Proverb 20: 19
One who goes about as a slanderer reveals secrets; therefore do not associate with a gossip.
There is a Jewish concept called Loshon hora. It is a very complex idea. Not complicated in the sense that it is difficult to understand but complex because there are so many tendrils of thought that it is an expansive concept. One can write entire books on it so please appreciate that my explanation or definition is needfully simple. At its base I would describe loshon hora as meaning speech which has the effect of prejudicing one person in the eyes of another. Fascinatingly, this applies even if what is said is true. Some things, I guess, are just better left unsaid. Our mothers taught us that but some of us forgot, me included.
Yesterday’s proverb warns that trouble is often found resulting from our mouths and tongues. Loshon hora is the principle that the words we speak should be words of encouragement and edification. Ephesians 4: 29 exemplifies this ideal, “Let no unwholesome word come out of your mouth, but if there is any good word for edification according to the need of the moment, say that, so that it will give grace to those who hear.” If our words do not meet the 4:29 test, we should arrest them. This is why we need to set a guard over our mouths so words which disparage others don’t tumble out.
The second part of this verse is particularly challenging, but it is also quite clear. Don’t hang around a gossip. Often people don’t know what to talk about so they talk about others. Here is my advice. Ask people about themselves. Ask them about their youth, interests. Frankly, I think people have a lot to say if we will start them down the right path. I like to hear my mom talk about the old days on the farm. I can see through her life experiences things like plowing behind a mule or working in tobacco. There are stories about things I will never experience. I think my brother and nephew are missing a great opportunity to not only learn but also to experience something vicariously through her stories.
Most people probably have stories they can tell you or hobbies to talk about. So the next time someone begins to gossip, change the subject. Ask them about their high school years or where they grew up. Ask them about their favorite book, movie, vacation. What piece of art moved them? There is a world of experiences to discover. Take advantage of those experiences to learn something new.

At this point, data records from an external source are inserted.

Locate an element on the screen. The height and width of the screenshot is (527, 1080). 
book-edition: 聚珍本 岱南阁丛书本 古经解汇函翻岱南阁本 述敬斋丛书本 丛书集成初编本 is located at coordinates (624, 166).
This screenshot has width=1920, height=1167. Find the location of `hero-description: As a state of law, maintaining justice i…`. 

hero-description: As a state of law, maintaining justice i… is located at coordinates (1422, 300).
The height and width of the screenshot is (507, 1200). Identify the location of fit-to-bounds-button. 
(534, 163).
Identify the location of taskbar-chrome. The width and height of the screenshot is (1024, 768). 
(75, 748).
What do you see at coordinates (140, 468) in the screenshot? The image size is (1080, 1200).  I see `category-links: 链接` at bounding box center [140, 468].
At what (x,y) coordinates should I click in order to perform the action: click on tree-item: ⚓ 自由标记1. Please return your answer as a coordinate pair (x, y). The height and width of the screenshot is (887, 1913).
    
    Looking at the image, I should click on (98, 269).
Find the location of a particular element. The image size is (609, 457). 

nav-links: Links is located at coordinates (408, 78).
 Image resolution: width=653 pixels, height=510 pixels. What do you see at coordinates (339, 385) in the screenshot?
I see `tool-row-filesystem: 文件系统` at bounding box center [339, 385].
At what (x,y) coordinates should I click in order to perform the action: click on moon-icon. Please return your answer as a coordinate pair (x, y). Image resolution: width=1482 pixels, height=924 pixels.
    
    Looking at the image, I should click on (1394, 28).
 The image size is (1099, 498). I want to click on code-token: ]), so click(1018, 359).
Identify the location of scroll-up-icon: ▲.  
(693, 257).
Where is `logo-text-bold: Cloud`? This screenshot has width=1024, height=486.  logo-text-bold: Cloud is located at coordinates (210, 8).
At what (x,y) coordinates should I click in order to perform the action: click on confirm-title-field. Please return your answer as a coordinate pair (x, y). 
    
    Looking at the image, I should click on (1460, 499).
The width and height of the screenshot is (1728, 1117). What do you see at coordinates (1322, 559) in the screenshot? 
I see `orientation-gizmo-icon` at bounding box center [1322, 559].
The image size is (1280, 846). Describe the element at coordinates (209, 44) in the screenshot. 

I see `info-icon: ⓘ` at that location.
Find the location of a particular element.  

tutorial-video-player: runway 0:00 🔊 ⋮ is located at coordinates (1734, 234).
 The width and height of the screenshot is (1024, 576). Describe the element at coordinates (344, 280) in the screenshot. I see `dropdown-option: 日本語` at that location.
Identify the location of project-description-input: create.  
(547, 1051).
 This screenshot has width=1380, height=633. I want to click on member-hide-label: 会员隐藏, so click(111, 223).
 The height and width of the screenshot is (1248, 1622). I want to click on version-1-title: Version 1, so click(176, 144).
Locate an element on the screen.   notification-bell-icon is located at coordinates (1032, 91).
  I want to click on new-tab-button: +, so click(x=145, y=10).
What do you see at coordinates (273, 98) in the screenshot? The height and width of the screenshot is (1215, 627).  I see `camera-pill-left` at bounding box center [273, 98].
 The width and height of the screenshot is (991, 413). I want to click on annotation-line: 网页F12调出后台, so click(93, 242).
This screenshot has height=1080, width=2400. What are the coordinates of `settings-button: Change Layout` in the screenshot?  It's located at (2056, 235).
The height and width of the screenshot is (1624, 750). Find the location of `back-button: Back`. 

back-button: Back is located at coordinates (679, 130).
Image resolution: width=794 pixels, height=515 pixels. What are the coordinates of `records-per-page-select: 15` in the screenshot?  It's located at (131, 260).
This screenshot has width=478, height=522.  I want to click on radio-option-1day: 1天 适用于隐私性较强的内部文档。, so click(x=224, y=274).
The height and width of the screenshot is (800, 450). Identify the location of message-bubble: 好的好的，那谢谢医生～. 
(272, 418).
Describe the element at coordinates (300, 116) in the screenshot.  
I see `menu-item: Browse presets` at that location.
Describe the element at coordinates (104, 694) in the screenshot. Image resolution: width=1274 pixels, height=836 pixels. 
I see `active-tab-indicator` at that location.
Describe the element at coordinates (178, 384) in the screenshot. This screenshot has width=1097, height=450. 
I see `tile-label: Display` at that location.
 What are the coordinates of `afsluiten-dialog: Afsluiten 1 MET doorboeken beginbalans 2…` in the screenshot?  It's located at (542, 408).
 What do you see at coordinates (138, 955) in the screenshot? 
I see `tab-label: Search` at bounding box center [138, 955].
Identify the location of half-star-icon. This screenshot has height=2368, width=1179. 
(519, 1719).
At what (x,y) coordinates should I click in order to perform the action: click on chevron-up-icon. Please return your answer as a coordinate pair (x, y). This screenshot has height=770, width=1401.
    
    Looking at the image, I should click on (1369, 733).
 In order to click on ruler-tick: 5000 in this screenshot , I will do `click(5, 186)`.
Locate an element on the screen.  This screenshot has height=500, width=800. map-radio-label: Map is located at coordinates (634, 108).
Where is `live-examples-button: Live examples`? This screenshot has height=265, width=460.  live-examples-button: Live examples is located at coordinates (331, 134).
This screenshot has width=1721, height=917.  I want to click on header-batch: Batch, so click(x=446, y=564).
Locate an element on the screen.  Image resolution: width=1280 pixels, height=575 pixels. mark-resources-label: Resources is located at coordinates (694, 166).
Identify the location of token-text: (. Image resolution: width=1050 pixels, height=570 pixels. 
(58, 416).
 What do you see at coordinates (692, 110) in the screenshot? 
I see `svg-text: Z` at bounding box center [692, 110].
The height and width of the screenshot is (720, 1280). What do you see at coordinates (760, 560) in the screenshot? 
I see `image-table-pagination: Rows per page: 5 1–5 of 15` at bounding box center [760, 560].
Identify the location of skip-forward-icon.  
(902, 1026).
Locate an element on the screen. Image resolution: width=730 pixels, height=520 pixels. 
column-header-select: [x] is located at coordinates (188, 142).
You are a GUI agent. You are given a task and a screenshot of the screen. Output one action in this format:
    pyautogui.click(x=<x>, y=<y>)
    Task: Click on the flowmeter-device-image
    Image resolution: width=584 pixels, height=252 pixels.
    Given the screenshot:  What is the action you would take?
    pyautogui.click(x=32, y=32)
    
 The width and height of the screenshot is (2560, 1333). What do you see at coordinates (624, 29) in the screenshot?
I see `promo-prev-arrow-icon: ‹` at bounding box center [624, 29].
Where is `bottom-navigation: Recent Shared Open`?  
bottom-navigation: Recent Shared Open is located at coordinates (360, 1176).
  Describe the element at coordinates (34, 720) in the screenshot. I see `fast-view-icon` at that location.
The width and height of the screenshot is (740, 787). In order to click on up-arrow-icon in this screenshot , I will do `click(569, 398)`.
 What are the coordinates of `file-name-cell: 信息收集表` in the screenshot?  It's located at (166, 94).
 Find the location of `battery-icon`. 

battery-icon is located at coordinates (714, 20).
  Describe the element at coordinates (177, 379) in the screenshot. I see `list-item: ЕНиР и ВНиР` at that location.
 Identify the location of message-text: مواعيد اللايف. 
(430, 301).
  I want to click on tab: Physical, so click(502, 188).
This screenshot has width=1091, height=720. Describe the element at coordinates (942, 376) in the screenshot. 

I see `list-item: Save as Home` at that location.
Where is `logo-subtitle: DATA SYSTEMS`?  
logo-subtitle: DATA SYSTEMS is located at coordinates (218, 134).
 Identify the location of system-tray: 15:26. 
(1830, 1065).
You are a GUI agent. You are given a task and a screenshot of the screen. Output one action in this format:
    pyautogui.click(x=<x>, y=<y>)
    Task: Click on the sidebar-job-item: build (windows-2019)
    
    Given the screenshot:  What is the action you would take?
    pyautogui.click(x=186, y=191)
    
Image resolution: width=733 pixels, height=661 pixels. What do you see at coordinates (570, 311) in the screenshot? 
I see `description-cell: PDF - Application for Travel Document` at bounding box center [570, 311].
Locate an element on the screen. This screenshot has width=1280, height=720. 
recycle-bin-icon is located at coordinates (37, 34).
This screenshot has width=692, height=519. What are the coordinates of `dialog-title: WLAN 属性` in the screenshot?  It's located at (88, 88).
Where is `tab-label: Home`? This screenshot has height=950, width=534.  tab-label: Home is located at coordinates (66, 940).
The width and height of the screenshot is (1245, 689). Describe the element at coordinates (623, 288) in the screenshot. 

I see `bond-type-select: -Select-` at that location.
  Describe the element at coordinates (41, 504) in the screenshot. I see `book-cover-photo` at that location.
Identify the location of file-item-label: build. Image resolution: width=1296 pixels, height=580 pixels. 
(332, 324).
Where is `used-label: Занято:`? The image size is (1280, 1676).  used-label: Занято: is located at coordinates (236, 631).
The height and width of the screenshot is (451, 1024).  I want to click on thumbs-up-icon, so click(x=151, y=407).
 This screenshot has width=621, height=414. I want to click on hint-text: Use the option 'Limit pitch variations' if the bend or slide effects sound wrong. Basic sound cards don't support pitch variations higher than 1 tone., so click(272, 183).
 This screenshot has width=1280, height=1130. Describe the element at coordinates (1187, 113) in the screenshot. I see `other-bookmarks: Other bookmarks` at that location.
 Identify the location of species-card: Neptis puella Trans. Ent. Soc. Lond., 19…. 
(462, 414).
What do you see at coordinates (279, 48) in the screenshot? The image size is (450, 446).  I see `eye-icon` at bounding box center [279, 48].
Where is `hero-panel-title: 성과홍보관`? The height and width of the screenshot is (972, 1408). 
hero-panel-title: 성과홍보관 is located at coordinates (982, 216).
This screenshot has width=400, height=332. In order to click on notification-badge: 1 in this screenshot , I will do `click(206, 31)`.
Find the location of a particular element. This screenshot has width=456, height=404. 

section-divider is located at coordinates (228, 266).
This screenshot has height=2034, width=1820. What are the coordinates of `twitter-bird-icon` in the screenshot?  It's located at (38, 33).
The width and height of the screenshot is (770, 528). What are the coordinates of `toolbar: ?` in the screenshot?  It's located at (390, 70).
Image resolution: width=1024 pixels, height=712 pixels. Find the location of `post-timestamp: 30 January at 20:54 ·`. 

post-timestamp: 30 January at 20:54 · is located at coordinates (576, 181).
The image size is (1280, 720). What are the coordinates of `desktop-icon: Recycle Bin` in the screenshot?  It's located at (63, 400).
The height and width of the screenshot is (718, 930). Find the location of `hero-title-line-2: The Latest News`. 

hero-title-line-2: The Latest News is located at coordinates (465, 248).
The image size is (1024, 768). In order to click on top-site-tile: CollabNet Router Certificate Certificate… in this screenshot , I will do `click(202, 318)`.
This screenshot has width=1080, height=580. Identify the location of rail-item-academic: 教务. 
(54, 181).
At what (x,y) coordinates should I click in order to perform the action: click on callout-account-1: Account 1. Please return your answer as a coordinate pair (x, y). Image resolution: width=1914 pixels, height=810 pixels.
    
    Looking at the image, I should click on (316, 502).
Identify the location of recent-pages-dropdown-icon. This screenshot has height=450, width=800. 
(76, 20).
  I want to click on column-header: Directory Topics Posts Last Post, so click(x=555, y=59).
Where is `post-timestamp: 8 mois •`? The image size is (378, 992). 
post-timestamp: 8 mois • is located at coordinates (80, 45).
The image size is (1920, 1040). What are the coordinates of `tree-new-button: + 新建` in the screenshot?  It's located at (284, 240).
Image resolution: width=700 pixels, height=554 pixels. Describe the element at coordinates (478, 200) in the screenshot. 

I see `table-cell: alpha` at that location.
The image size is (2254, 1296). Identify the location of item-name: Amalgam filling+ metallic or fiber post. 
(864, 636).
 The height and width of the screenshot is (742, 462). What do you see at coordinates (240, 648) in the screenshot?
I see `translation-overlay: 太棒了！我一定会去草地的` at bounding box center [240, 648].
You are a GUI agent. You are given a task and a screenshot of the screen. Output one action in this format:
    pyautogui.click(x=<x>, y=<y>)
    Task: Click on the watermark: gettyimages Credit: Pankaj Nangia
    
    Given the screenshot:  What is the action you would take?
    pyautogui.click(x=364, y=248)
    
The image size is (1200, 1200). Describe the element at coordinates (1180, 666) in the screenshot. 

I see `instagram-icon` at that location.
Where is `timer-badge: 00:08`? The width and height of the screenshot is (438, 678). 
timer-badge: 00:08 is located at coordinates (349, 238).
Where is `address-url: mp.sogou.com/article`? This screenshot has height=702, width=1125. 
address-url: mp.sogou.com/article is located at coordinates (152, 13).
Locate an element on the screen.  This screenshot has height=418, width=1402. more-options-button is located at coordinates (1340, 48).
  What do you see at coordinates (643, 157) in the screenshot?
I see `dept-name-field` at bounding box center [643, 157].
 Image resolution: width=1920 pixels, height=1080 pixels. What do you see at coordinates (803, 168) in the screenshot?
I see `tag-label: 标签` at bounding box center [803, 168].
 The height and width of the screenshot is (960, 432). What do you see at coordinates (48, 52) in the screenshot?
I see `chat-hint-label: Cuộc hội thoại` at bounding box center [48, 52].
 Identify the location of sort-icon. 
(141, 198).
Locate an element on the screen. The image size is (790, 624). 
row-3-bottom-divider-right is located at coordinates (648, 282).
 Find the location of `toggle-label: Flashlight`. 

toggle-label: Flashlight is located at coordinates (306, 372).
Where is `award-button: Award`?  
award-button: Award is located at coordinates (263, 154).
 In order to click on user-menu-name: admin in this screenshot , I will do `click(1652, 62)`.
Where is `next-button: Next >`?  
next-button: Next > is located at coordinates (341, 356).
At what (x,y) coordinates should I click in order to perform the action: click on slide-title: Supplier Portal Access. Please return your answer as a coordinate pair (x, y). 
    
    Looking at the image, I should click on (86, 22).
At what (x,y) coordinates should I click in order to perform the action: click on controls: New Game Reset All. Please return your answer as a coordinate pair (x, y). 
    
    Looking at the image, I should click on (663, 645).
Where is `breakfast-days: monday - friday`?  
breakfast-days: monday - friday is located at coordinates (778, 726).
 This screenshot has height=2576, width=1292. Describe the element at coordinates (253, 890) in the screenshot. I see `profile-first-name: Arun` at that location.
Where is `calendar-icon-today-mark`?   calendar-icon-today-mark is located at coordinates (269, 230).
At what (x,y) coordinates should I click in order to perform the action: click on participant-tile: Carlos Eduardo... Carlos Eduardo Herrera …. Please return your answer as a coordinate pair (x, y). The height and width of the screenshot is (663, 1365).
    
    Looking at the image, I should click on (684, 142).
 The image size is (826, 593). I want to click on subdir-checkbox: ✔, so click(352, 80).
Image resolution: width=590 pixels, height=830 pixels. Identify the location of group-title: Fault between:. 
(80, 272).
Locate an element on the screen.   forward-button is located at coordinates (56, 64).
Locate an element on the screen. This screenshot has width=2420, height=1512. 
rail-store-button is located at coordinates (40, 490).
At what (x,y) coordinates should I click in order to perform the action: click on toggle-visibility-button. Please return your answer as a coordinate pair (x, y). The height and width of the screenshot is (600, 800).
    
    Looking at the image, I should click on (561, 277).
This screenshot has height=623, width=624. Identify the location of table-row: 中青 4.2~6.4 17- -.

In all our words, we should avoid making anyone look bad in another’s eyes. There are times when you might be forced to tell someone the truth about another, but most of the time we can avoid speaking unfavorably about others, and we should. Gossiping is a sin. Let’s get that straight. It is also a very common habit and so easy to fall into. Let’s all redouble our efforts to keep our language uplifting and edifying. One of the ways to help ourselves in this, is not to go around with gossips. When you cannot avoid a gossip, try to redirect their speech so they don’t drag you down with them. And, if they are Christian, pray for them.